### [WHAT IS NEEDED]
Please make an exact copy of the lines from the one holding "The image size is (242, 171)." through the end of the data, both ends included, with no pictures.

### [PROVIDED RECORDS]
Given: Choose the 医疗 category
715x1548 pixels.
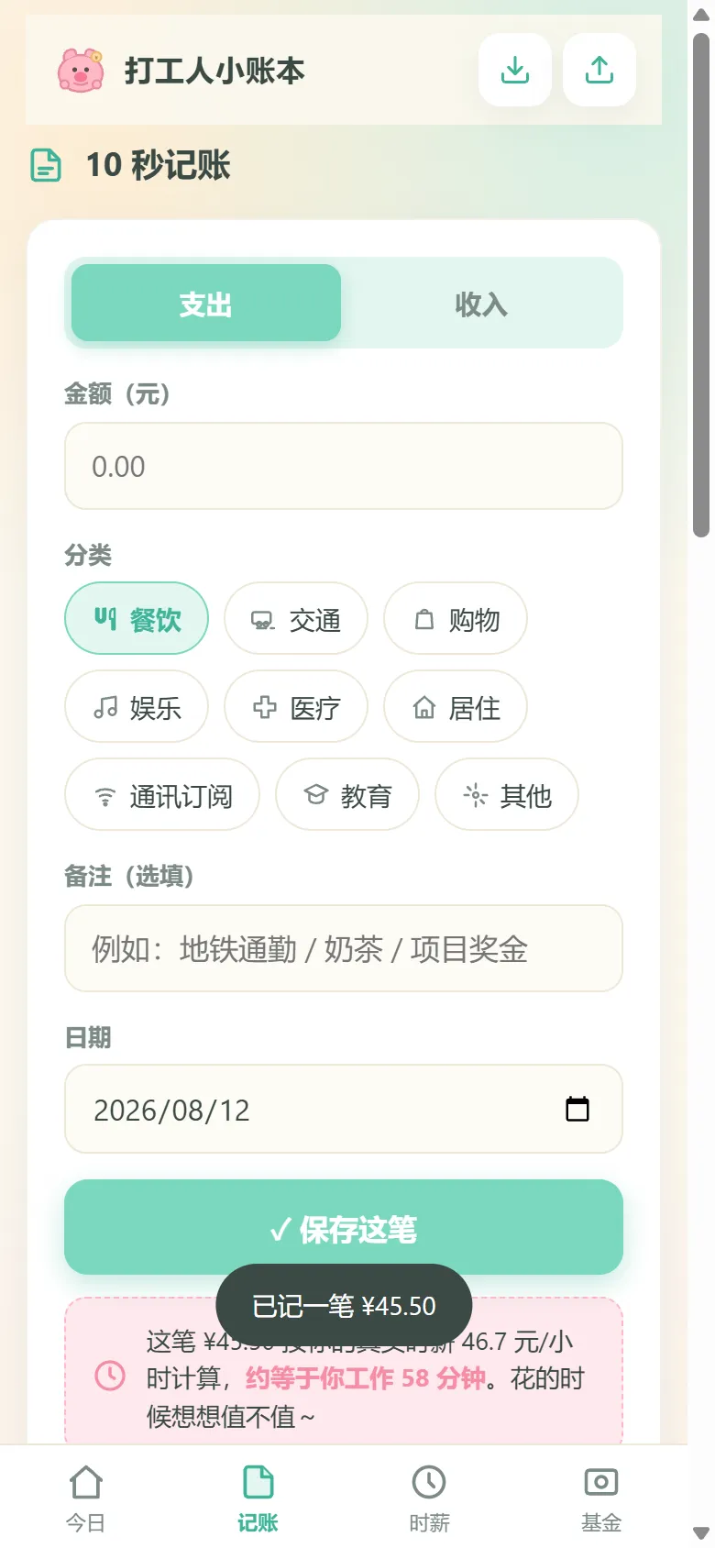Looking at the screenshot, I should [x=296, y=707].
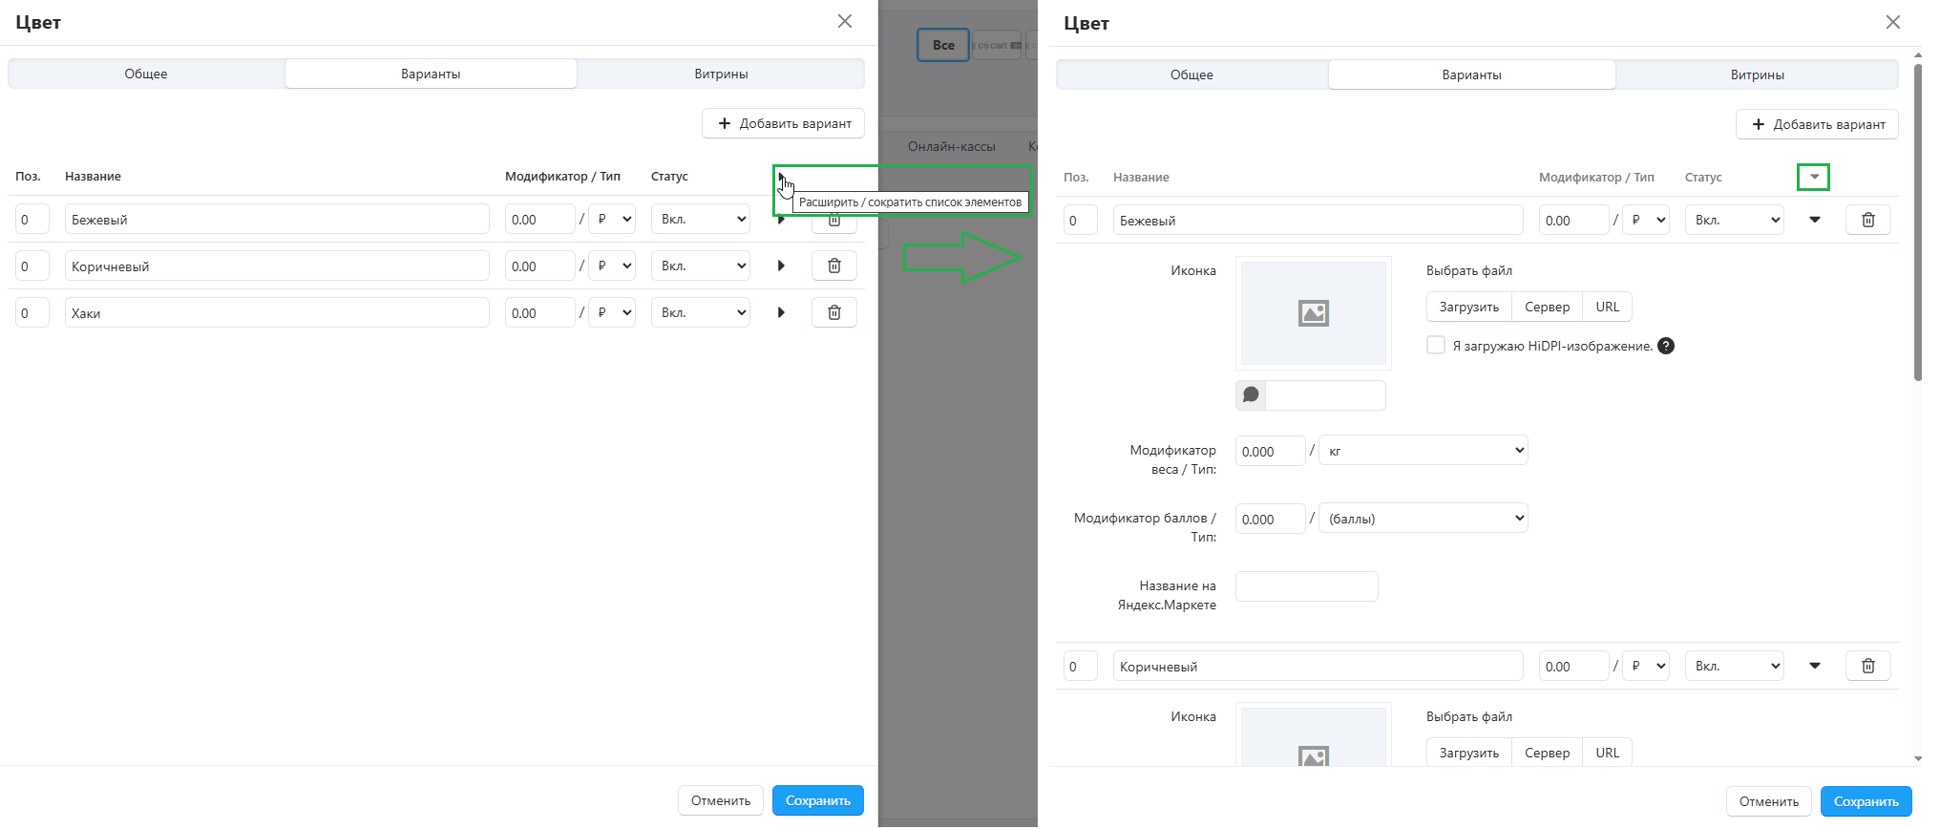Close the right Цвет dialog
Screen dimensions: 1940x829
[x=1892, y=22]
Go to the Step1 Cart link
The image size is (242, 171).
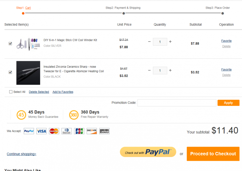click(x=28, y=8)
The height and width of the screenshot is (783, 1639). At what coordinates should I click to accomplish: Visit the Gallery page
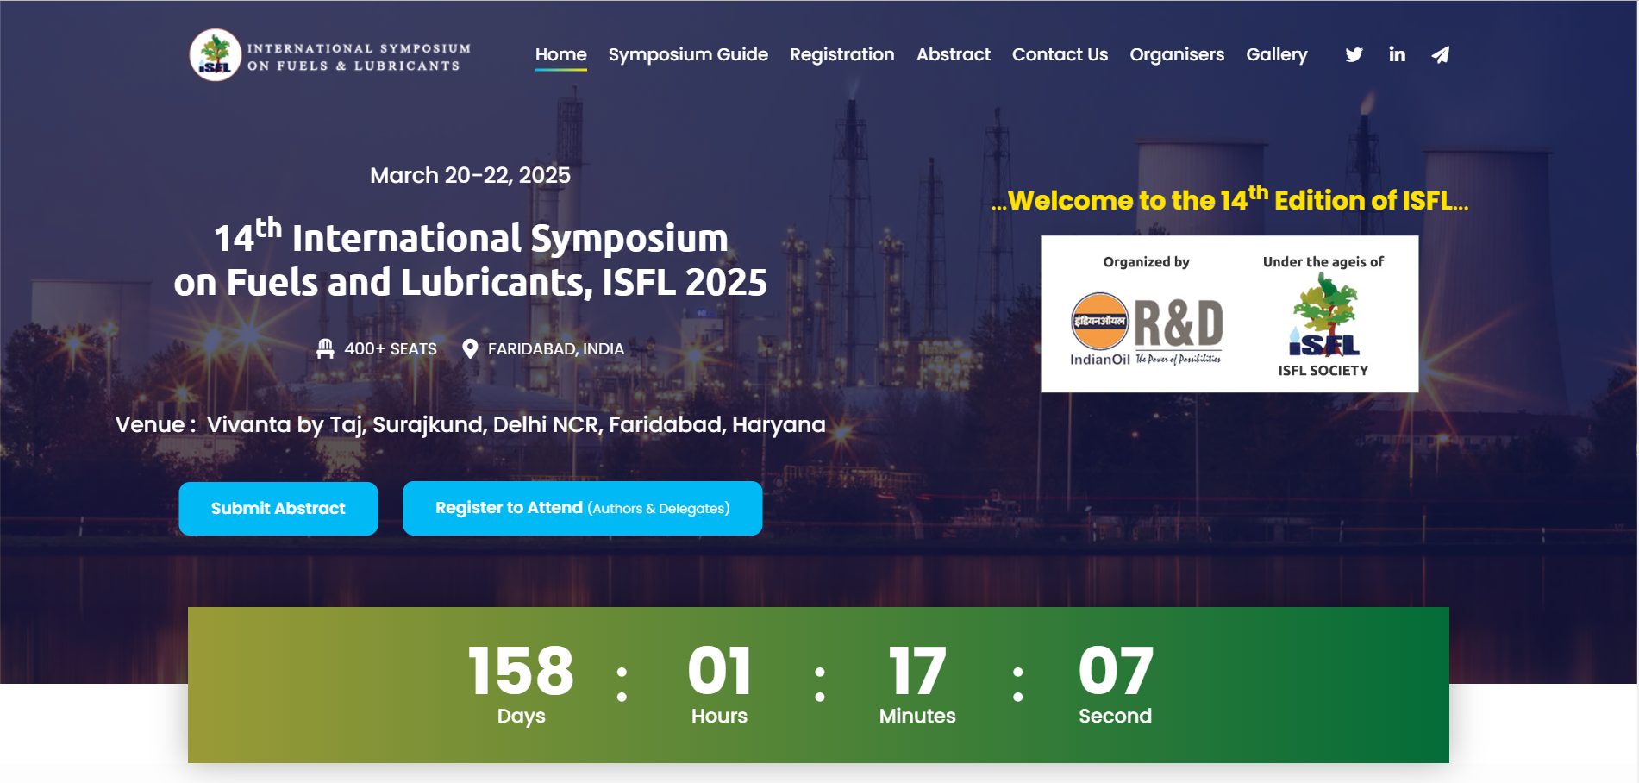coord(1276,54)
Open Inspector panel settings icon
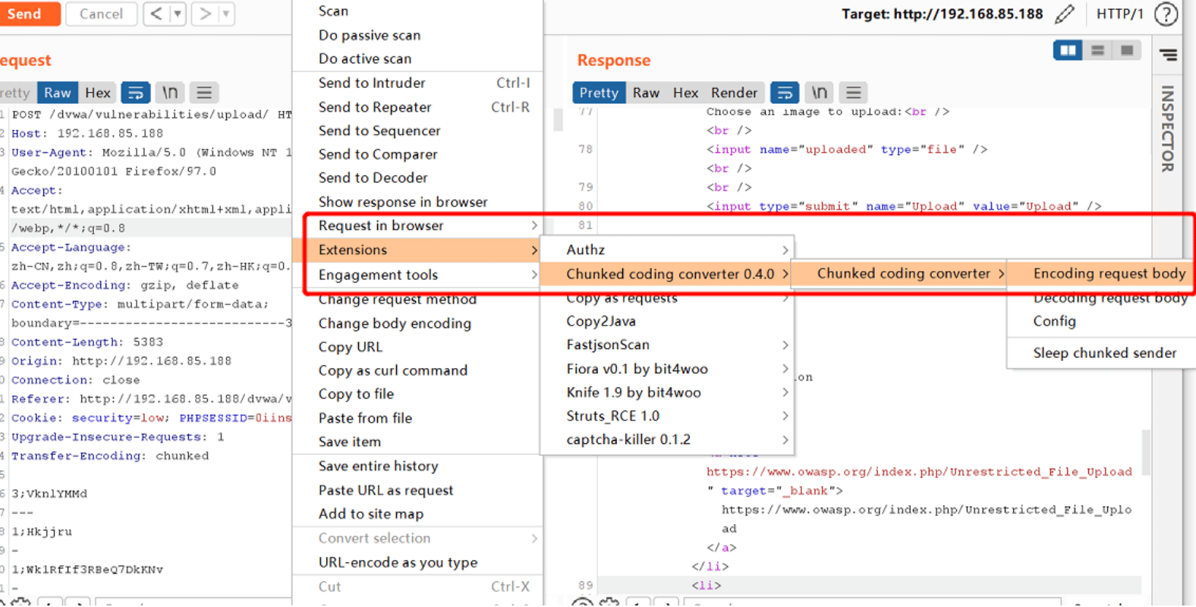 [1168, 55]
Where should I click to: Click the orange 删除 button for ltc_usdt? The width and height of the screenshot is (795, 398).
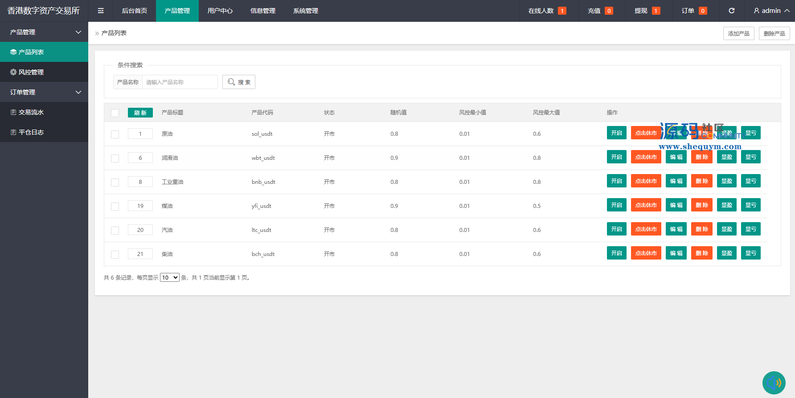[x=701, y=229]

### [OUTPUT]
The image size is (242, 171).
click(x=28, y=8)
The height and width of the screenshot is (783, 1639). At what coordinates should I click to accomplish: Visit the Gallery page
coord(1276,54)
Open Inspector panel settings icon
 [1168, 55]
Where should I click to: Click the orange 删除 button for ltc_usdt? The width and height of the screenshot is (795, 398).
[x=701, y=229]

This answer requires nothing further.